Home / Brokerage / Morning Call about Pakistan State Oil Company Limited – Arif Habib Limited

Morning Call about Pakistan State Oil Company Limited – Arif Habib Limited

Karachi: 1QFY12 Result Review and Analyst Briefing Takeaways

Pakistan State Oil Company Limited (PSO) bagged more than 3x YoY growth in the profitability by posting profit after tax (PAT) of PKR 2,487mn (EPS: PKR 14.50) in 1QFY12, compared to PKR 810mn (EPS: PKR 4.72) in the corresponding quarter last year.

According to Arif Habib Limited, this magnified profitability jump is the effect of a 68% effective tax charged 1QFY11 due to increase in the turnover tax rate. Besides this turnover tax, increase in the margins of both regulated and deregulated products, a 93% YoY increase in Inventory gains, a 114% YoY rise in interest received from the power sector and a 37% YoY decline in the finance cost, were the major earnings booster for the company.

 

Financial Highlights
PKR mn 1QFY12  1QFY11 YoY
Net sales 238,736  170,362 40%
Cost of sales  231,057 163,649 41%
Gross profit 7,678  6,713 14%
Other operating income  487  365 34%
Operating expenses   3,566 2,138 67%
Other income   896 419 114%
Operating profit   5,496  5,358 3%
Finance cost 1,873 2,975 -37%
Taxation  (1,254)  (1,707) -27%
Profit after taxation  2,487 810  207%
Earnings per share 14.50 4.72 207%
Sources: KSE Notice

 

Healthy inventory gains and increase in margins have led to 14% jump in gross profit

Although volumetric sales of the company remained stagnant at 3.1mn tons during 1QFY12, but strong recovery in FO margins (up by 21.8% YoY to PKR 1,680/ton) and a 10% increase in MS and HSD volumes have led to a 14% jump in the gross profit. As per the management of the company, last increase in the proposed margins have taken place in November 2011 and fixed margins on HSD and MS now stand at PKR 1.76/ltr and PKR 1.98/ltr, respectively. Besides the margins improvement, the company also posted a 93% YoY increase in the inventory gain to PKR 460mn (PKR 2.7/share) in 1QFY12.

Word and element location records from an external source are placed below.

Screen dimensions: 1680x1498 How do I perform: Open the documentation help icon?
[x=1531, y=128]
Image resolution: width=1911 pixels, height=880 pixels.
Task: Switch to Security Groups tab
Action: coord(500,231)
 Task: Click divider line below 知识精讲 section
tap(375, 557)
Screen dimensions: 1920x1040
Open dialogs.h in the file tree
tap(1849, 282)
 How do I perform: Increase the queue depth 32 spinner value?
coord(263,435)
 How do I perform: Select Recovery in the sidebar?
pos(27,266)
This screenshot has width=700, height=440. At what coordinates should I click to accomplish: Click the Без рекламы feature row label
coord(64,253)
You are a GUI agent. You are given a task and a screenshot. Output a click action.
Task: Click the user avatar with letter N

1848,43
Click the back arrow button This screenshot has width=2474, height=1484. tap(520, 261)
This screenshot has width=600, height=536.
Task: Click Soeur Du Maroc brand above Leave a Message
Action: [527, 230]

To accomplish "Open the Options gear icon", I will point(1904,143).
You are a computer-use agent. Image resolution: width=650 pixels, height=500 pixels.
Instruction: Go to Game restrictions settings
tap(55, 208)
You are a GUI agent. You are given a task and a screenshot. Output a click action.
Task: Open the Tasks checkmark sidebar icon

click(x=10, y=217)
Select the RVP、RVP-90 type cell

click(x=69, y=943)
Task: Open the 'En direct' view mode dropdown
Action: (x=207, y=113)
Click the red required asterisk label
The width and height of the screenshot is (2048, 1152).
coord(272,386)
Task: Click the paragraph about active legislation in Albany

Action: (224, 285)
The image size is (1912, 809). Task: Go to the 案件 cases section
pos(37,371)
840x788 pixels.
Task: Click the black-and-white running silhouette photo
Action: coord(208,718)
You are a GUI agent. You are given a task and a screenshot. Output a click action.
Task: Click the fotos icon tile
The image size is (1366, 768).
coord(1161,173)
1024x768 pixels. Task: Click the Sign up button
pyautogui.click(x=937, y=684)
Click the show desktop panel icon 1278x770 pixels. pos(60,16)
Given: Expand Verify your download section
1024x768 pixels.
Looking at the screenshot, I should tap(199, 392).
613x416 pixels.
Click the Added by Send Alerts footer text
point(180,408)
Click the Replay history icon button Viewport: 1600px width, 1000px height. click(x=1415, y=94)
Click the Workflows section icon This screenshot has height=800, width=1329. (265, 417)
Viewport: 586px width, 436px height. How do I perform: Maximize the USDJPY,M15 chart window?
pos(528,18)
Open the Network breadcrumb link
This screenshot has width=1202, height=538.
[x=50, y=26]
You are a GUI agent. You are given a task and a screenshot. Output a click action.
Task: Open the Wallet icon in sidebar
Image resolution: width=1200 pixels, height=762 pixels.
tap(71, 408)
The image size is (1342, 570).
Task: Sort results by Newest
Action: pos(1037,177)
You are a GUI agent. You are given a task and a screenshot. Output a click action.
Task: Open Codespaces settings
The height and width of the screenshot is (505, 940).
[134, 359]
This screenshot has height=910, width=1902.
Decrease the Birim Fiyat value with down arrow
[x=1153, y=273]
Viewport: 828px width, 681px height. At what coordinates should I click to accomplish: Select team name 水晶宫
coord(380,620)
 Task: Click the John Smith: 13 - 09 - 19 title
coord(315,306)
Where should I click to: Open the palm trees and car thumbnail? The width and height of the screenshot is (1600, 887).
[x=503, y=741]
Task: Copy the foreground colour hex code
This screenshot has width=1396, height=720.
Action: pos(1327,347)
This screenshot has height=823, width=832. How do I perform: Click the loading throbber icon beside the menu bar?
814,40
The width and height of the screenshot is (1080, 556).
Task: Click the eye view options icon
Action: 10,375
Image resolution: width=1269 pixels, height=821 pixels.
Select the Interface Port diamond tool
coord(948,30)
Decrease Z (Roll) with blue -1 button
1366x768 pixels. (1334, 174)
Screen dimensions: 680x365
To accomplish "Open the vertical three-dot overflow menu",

Exchange loss have swelled the operating expenses by 67% YoY

Due to increased reliance on the foreign financing and PKR depreciation, the company suffered an exchange loss of PKR 1.2bn in 1QFY12 as compared to PKR 0.1bn in the corresponding quarter last year. This increase has led to a 67% YoY increase in the operating expenses to PKR 3.6bn in the period under review.

Penal interest received have fuelled the other income by 114% YoY

The management in the analyst briefing has disclosed that the company has received PKR 708mn from Hubco and KAPCO as penal interest on the overdue receivables. This has improved the other operating income by 114% YoY to PKR 896mn in the period under review.

Lower refineries’ payables and LIBOR based financing put a lid of finance cost

The company witnessed a 37% YoY drop in finance cost to PKR 1.9bn, which stands the lowest in last 7 quarters. As per the management, this was on account of lower refineries’ receivables and LIBOR based financing. PSO booked refineries’ interest to the tune of PKR 1.4bn in 1QFY12, compared to PKR 2.1bn in the corresponding quarter last year. Although the company put a lid on finance cost through LIBOR based financing, however this exposed the company to the fluctuation of the exchange rate, which cost the company an exchange loss of PKR 1.2bn.

Circular Debt issue; proposal of LC opening is in initial stages

In response to the news in the print media regarding WAPDA opening LCs for PSO and PSO opening LCs for Refineries, the management of the company revealed that it was just a proposal and nothing in this regard has been finalized. However management was confident that if this proposal is materialized then the liquidity of the whole energy chain could improve.

Recommendation

Arif Habib’s DCF based target price for PSO works out to PKR 437.6/share, which offers an attractive upside potential of 77.5% from last closing price of PKR 246.5/share; thus Arif Habib Limited recommends Buy for the Scrip. The problem of circular debt continues to pose a risk however government’s decision to gradually increase the power tariff, improve the collection from DISCOs and focus of donor agencies on power sector reforms are shedding some light at the end of the tunnel.